— START Page —

US-20260128794-A1 - OPTICAL TRANSMISSION DEVICE AND OPTICAL TRANSMISSION SYSTEM

Abstract

An optical transmission device is configured to receive and process an optical signal received via an optical transmission line, the optical transmission device including: an output unit configured to output information concerning deviation of an amplitude characteristic of the received optical signal; a tunable optical filter (TOF) configured to filter the received optical signal; a controller configured to control a setting of the TOF based on the information concerning the deviation of the amplitude characteristic.

Inventors

• TOMOHIRO NAGANUMA
• Naoya Okada
• Joji Terashi

Assignees

• FUJITSU LIMITED

Dates

Publication Date

20260507

Application Date

20251104

Priority Date

20241105

Claims (11)

1. 1 . An optical transmission device configured to receive and process an optical signal received via an optical transmission line, the optical transmission device comprising: an output unit configured to output information concerning deviation of an amplitude characteristic of the received optical signal; a tunable optical filter (TOF) configured to filter the received optical signal; a controller configured to control a setting of the TOF based on the information concerning the deviation of the amplitude characteristic.
2. 2 . The optical transmission device according to claim 1 , wherein the controller variably controls a center frequency of the TOF, based on information concerning the deviation of the amplitude characteristic.
3. 3 . The optical transmission device according to claim 1 , wherein the controller calculates the deviation of the amplitude characteristic using an output of a waveform monitor for the received optical signal or a compensation coefficient of an adaptive equalization circuit.

— END Page —
— START Record list —

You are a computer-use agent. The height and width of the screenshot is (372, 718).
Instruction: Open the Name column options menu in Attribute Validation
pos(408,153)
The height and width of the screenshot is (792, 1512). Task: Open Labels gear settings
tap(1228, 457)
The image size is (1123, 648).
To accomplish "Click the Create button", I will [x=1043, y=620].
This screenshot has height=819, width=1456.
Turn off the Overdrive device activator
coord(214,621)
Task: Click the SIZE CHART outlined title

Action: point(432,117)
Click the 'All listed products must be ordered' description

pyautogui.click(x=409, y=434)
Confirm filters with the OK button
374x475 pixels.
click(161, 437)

— END Record list —

**Problem statement:**
Carry on the patent page for the optical transmission device, starting right after its last line.

**Task output:**
4. 4 . The optical transmission device according to claim 1 , wherein the controller compares an absolute value of the deviation of the amplitude characteristic with a threshold value, and controls the setting of the TOF in a direction so that the absolute value of the deviation of the amplitude characteristic decreases, when the absolute value of the deviation of the amplitude characteristic is greater than the threshold value.
5. 5 . The optical transmission device according to claim 1 , wherein the controller selects whether to change the setting of the TOF for a predetermined signal type that includes at least one of a baud rate and a multilevel degree which are parameters of a plurality of signal types of the received optical signal.
6. 6 . The optical transmission device according to claim 1 , wherein the controller sets a center frequency of the TOF to a value different from a center frequency of a signal band of the received optical signal.
7. 7 . The optical transmission device according to claim 1 , further comprising an optical amplifier configured to optically amplify the received optical signal, wherein the information concerning the deviation of the amplitude characteristic is information concerning the deviation of the amplitude characteristic after optical amplification.
8. 8 . The optical transmission device according to claim 1 , wherein the TOF has a bandpass optical filter characteristic.
9. 9 . An optical transmission system, comprising: a first optical transmission device configured to transmit an optical transmission signal to an optical transmission line; and a second optical transmission device configured to receive an optical reception signal via the optical transmission line, wherein the first optical transmission device transmits the optical transmission signal, and the second optical transmission device includes: an output unit configured to output information concerning deviation of an amplitude characteristic of the optical reception signal; a first tunable optical filter (TOF) configured to filter the optical reception signal; a first controller configured to control setting of the first TOF based on the information concerning the deviation of the amplitude characteristic.
10. 10 . The optical transmission system according to claim 9 , wherein the output unit transmits the information concerning the deviation of the amplitude characteristic to the first optical transmission device, and the first optical transmission device includes: a second TOF configured to filter the optical transmission signal; a second controller configured to control the setting of the second TOF based on the received information concerning the deviation of the amplitude characteristic.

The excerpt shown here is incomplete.